Limits on deductibility for services provided by non-residents are among the most controversial provisions introduced by the new Tax Code. In particular, the Tax Code limits the deductibility of marketing and consulting services (including engineering) to 4% of the previous year’s turnover (the 4% rule) . This limitation has long been singled out by the business community as a disincentive for new investors. Critics point to the fact that the rule effectively bars new investors, who for obvious reasons cannot show turnover for the previous year, from deducting any expenses related to services provided by non-residents at the precise moment when most such expenses are incurred.

A separate limitation for engineering services directly linked to works, limits their deductibility to 5% of the customs value of imported equipment . This limitation is often insufficient for complex industrial equipment, requiring the services of specialist technicians to begin operations.

And finally, a third limitation applies to the payment to non-residents of royalties and other fees related to the exploitation of industrial and business processes. Deductibility of such costs, when paid to non-residents, is completely excluded by the Tax Code.

All three limitations apply exclusively to non-residents. They were originally intended as a catch all measure to combat fraudulent practices based on sham service agreements or royalty payment. However, these stringent across-the-board limitations on deductibility have been justifiably identified as poor economic policy, for penalising much needed new investment and restricting com-petition by unfairly singling out foreign-based service providers and rights-holders. But it appears that the application of the limitations described above by the State Tax Service may also be in direct violation of Ukraine’s bilateral treaty obligations with numerous significant trading partners.

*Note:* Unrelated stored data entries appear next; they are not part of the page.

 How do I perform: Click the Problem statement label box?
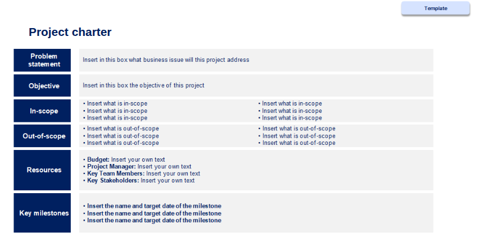click(42, 60)
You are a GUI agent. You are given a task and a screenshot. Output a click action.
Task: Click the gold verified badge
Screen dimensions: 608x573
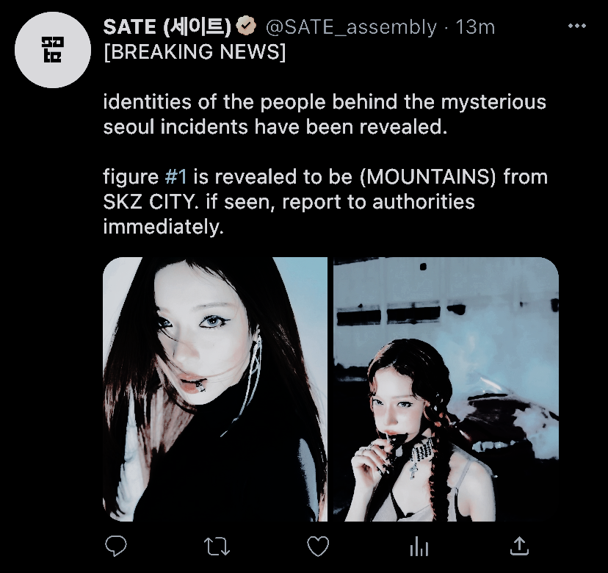tap(246, 26)
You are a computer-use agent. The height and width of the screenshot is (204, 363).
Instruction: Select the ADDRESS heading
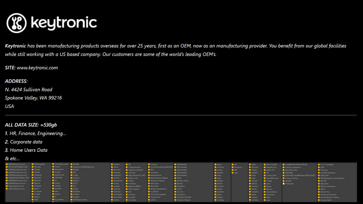[x=16, y=81]
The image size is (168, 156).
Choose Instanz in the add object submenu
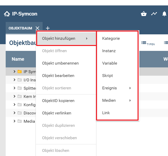(x=109, y=51)
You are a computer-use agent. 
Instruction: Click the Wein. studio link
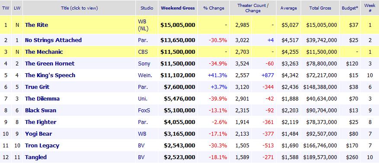(x=145, y=75)
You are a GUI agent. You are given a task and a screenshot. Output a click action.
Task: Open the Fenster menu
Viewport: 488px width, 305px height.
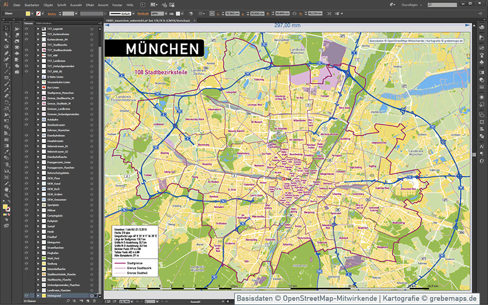118,4
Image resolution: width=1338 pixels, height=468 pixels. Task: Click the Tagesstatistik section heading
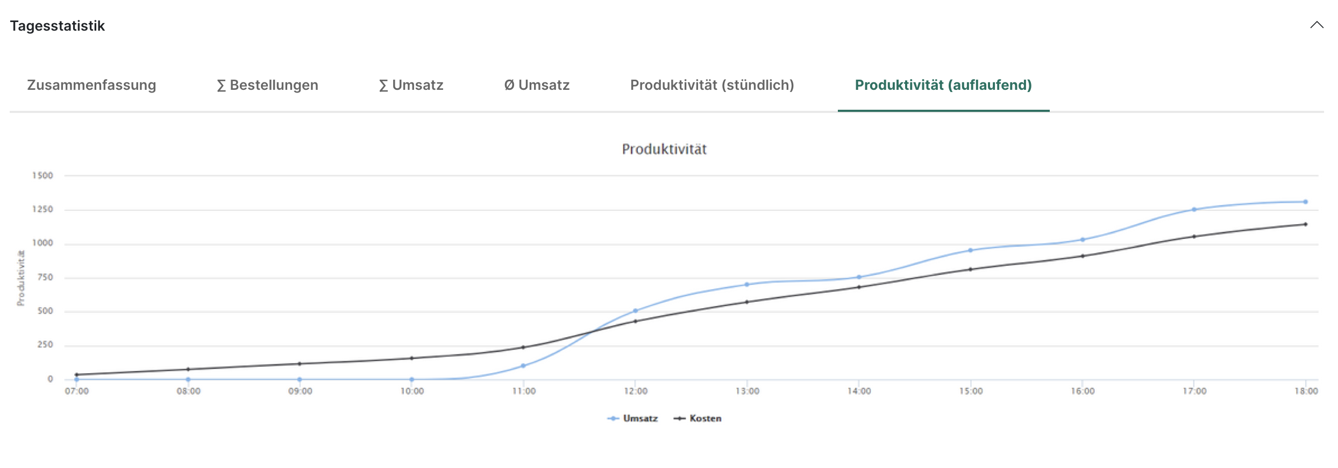(x=58, y=26)
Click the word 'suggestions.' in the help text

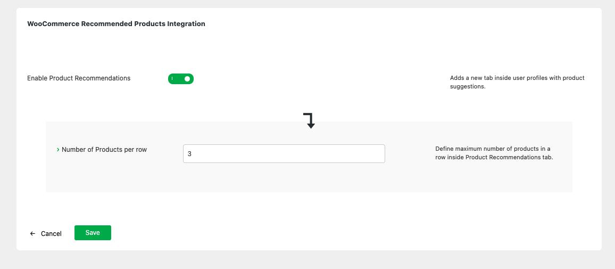[468, 86]
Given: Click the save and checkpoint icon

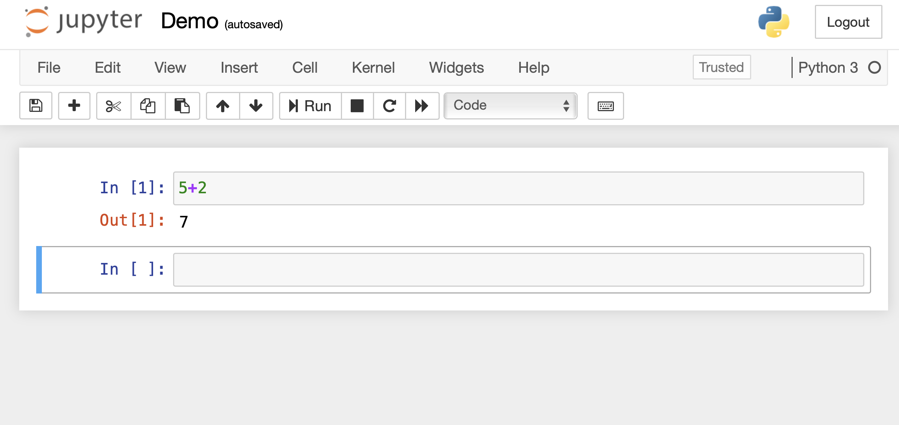Looking at the screenshot, I should [36, 105].
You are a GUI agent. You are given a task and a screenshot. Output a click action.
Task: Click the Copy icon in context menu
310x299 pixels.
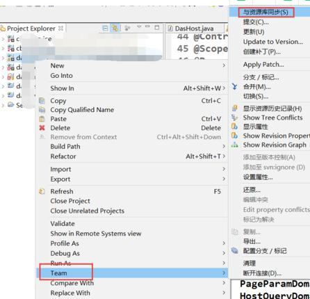[42, 101]
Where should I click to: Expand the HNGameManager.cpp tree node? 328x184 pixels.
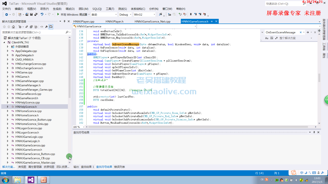(8, 81)
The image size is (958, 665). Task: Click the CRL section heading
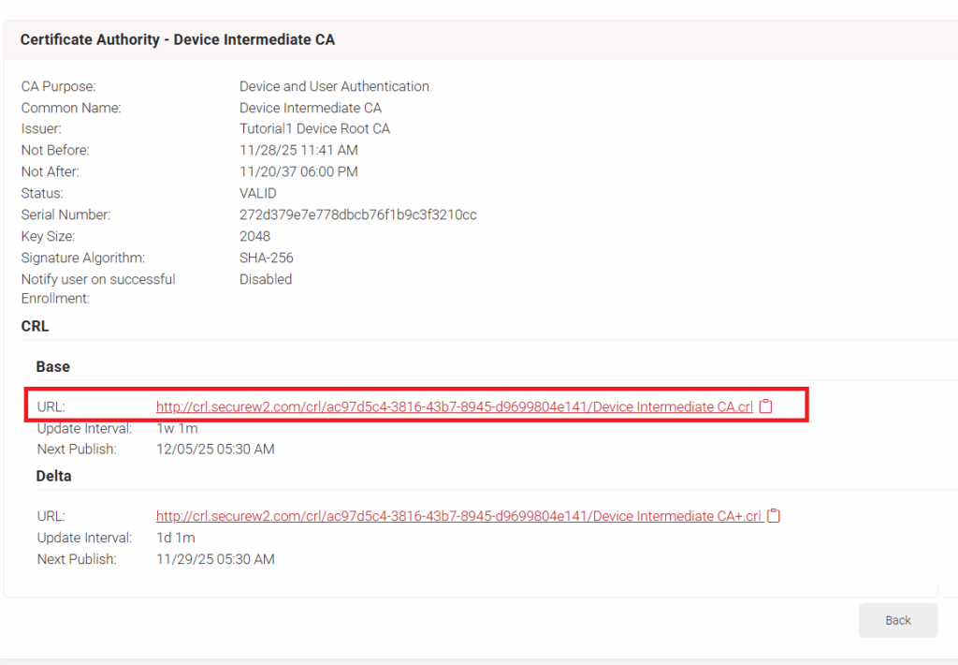(35, 327)
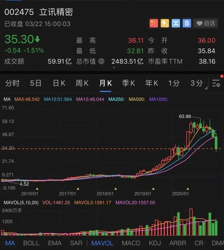Open the 总市值 more-info bubble icon

click(101, 61)
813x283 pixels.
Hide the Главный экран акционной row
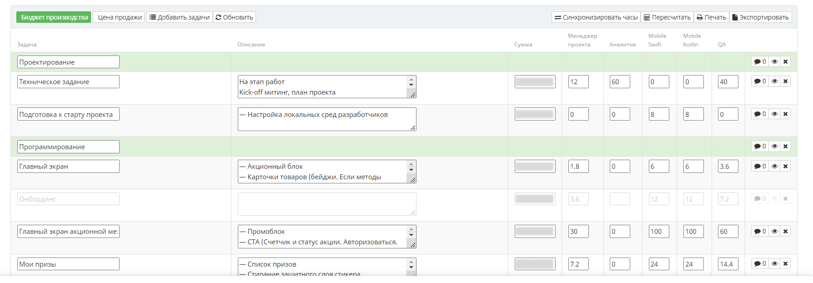pyautogui.click(x=774, y=232)
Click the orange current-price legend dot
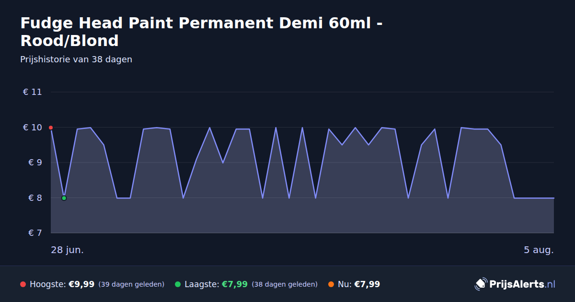 coord(331,284)
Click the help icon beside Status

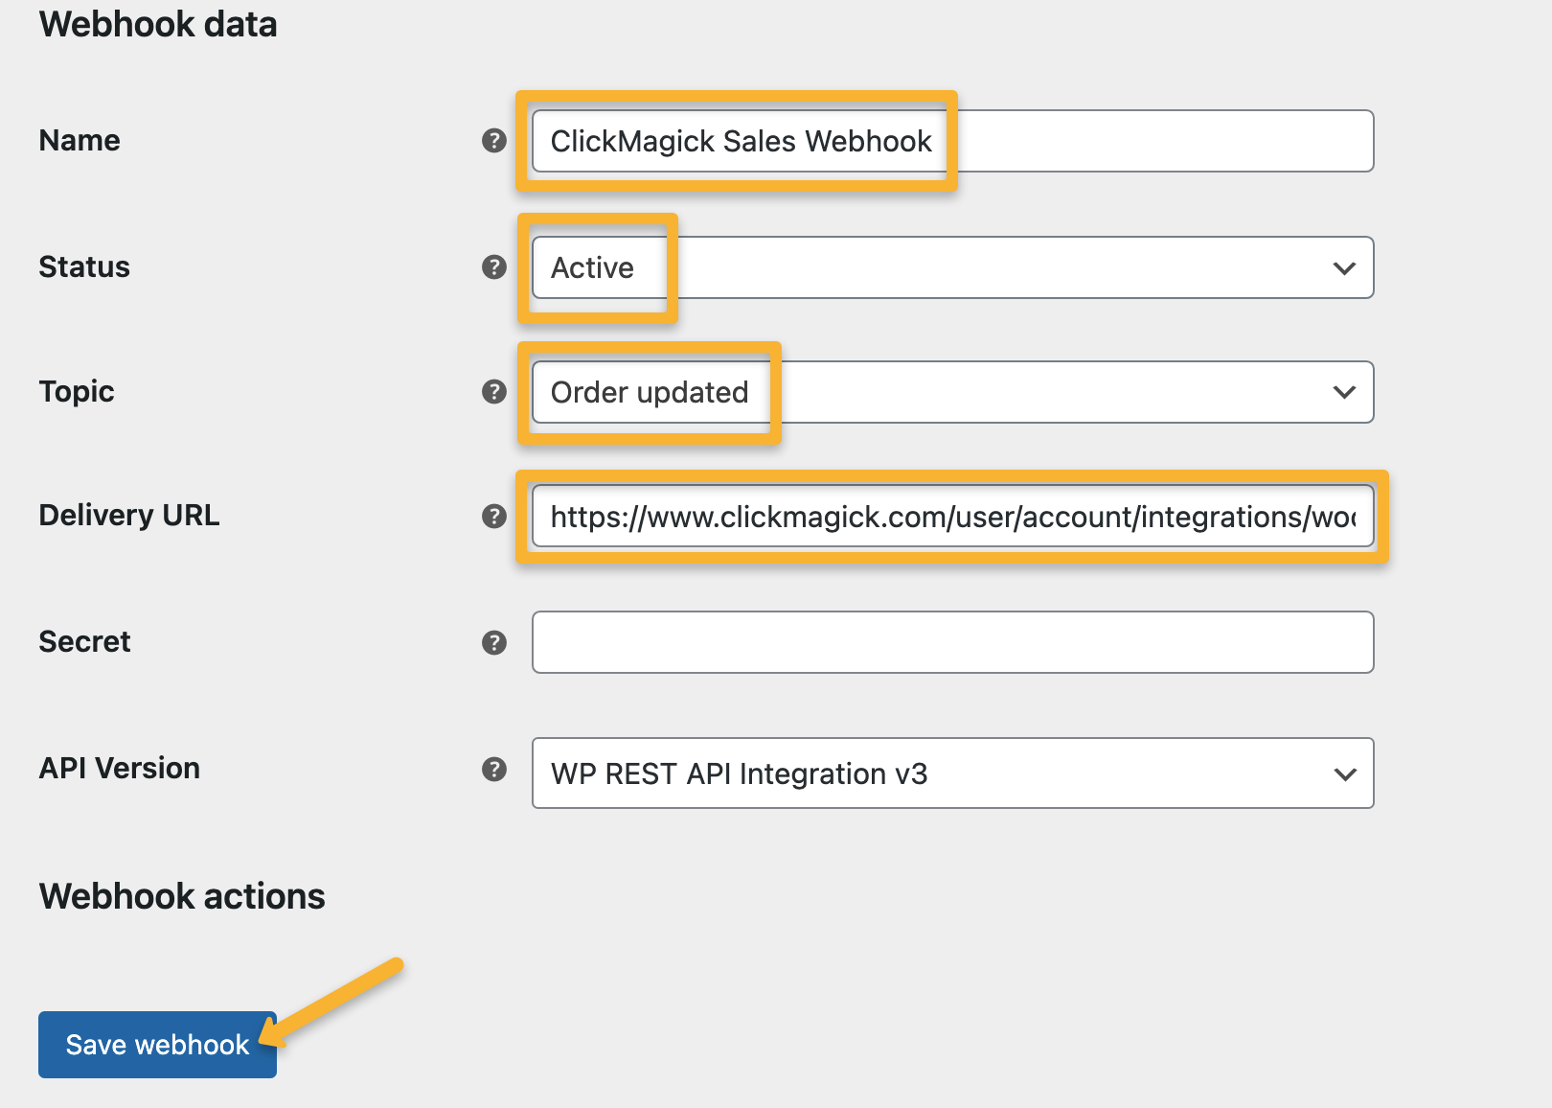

Ukraine has signed over 60 so-called double taxation treaties (DTTs) with countries around the world. As can be deduced from their names, these “aim to prevent double taxation” by agreeing certain rules with regard to taxation of individuals and legal entities from the respective countries. Legal practitioners regularly consult DTTs to identify specific withholding tax rates applicable to non-residents of respective jurisdictions. The most renowned such provisions may of course be found in DTT between the USSR and Cyprus. This treaty, which was adopted by the USSR in 1982 provides a 0% withholding tax rate for dividend, royalty and interest payments. Interestingly, this treaty still remains in force in Ukraine, while other former USSR member states, including Russia, have already re-negotiated new DTTs with Cyprus.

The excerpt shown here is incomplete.